第１図は本発明の一実施例を示すＰＥ構成図。第２図は第１図の処理フローを示す図、第３図は従来の
ＰＥ構成例を示す図、第４図はＰＥを格子状に配置し・
た装置例を示す図、第５図（Ａ）、（Ｂ）は格子点のＰ
Ｅ割付は法を示す図、第６図は従来のＰＥ構成の処理フ
ローを示す図である。５・・・コントロール・ユニット（ＣＵ）。６〜２１・・・プロセッサ・エレメント（ＰＥ）。７７・・・本発明ＰＥ、　　　７８〜８１・・・境界値
保持レジスタ、　　８２〜８５々セレクタ。８６・・・制御レジスタ、　　１００甲従来ＰＥ。第１図第　２　区第　　４　　図第　　５　　図FIG. 1 is a PE configuration diagram showing an embodiment of the present invention. Fig. 2 shows the processing flow of Fig. 1, Fig. 3 shows an example of a conventional PE configuration, and Fig. 4 shows PEs arranged in a grid.
Figures 5(A) and 5(B) show an example of a device in which the P of the lattice point is
The E layout is a diagram showing the method, and FIG. 6 is a diagram showing the processing flow of the conventional PE configuration. 5...Control unit (CU). 6-21... Processor element (PE). 77... PE of the present invention, 78-81... Boundary value holding register, 82-85 selectors. 86...Control register, 100A conventional PE. Figure 1, Ward 2, Figure 4, Figure 5

Claims

[Claims]

(1) Multiple processors connected in a network
and a control unit that controls each processor element, and each processor element has a program memory that stores a program to be executed, a data memory that stores data, and an arithmetic unit that executes its own program.

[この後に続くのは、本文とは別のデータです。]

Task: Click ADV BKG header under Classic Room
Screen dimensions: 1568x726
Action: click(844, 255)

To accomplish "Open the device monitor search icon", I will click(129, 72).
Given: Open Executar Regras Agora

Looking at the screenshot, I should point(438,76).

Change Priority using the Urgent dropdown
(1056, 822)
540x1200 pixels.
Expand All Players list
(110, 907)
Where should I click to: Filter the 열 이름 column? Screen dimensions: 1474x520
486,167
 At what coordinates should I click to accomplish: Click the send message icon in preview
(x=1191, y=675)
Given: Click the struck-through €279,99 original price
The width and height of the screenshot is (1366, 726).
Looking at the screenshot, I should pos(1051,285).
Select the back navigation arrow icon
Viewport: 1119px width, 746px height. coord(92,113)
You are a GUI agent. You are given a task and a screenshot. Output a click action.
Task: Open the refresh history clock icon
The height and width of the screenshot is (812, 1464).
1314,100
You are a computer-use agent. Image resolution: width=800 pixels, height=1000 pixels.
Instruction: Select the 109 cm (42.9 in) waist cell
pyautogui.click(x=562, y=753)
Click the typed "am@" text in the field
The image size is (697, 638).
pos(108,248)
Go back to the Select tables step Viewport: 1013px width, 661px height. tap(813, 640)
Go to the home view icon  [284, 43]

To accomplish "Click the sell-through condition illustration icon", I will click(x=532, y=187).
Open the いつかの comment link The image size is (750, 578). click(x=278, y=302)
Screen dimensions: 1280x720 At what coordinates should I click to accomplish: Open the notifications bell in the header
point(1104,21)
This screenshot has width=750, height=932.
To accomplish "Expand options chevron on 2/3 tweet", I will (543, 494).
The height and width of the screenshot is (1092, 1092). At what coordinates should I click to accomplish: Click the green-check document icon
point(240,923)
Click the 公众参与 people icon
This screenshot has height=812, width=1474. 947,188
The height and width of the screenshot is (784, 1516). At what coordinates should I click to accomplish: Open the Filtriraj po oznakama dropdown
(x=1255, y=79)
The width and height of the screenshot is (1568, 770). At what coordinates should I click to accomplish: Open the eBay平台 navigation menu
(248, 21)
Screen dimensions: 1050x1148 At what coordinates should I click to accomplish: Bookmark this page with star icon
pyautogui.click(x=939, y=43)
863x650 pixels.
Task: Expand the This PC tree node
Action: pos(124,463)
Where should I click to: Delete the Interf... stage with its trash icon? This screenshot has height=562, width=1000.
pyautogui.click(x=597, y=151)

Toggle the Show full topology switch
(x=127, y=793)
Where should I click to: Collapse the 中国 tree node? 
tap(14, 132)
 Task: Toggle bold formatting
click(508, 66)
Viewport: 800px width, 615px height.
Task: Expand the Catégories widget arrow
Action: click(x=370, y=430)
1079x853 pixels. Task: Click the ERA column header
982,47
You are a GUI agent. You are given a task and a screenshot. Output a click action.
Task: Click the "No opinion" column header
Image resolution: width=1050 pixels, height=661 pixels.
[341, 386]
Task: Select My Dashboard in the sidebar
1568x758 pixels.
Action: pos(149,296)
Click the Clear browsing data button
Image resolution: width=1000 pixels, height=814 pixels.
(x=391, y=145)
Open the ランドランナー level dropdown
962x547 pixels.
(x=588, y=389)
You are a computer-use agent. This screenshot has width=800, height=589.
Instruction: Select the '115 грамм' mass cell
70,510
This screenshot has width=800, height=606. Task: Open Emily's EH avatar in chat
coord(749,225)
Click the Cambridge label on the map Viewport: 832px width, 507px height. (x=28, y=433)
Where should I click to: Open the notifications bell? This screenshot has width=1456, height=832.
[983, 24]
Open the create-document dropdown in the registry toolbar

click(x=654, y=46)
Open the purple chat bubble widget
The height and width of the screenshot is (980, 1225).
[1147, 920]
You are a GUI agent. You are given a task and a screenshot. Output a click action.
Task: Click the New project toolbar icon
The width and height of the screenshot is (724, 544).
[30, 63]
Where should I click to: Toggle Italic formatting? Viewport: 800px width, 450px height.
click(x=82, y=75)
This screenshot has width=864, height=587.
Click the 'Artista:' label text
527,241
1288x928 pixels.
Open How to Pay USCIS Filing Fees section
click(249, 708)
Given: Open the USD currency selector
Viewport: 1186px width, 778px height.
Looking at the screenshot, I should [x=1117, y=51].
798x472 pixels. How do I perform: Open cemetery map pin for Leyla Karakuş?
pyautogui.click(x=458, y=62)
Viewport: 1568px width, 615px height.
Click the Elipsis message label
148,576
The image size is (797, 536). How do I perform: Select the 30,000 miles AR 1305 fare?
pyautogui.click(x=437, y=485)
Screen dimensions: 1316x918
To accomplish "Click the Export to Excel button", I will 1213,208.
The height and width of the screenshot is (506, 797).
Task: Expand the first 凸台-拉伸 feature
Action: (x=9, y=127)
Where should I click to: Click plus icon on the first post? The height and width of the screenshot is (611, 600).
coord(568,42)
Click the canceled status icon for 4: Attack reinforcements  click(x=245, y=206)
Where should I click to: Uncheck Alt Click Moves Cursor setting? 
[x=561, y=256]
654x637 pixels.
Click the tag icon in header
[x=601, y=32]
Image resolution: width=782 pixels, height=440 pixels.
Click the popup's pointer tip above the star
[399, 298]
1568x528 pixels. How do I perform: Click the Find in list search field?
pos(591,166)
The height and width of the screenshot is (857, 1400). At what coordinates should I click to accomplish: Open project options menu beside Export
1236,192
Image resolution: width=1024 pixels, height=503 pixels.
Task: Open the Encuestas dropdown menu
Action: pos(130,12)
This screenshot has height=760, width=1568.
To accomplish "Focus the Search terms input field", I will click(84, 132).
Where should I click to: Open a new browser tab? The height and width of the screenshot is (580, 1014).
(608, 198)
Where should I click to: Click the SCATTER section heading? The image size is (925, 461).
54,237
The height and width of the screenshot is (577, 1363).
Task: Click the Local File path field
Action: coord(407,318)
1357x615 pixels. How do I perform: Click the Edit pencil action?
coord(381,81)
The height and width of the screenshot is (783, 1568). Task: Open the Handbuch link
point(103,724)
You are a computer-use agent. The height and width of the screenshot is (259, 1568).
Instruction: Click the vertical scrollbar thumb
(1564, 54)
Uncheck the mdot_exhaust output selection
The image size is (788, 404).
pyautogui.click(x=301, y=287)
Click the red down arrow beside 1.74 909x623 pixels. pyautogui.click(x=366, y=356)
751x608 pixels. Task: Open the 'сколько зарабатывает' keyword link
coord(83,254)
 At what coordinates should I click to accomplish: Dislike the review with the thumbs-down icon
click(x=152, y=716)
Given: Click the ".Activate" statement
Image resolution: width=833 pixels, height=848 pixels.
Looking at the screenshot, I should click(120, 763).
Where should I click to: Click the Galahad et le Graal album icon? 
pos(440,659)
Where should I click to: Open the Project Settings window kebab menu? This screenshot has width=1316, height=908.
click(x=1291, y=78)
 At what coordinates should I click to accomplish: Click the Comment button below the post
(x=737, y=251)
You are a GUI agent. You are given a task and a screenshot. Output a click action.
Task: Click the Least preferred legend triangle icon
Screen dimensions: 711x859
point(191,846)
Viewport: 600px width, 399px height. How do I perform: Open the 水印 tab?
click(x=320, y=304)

In a parallel processing system comprising a transfer unit that performs transfer between each processor element, each processor element has a value (
A control register that indicates whether or not a boundary value is required after transfer between processor elements (hereinafter referred to as a boundary value), and a selector that selects a boundary value and inter-PE transfer data. Features parallel processing method.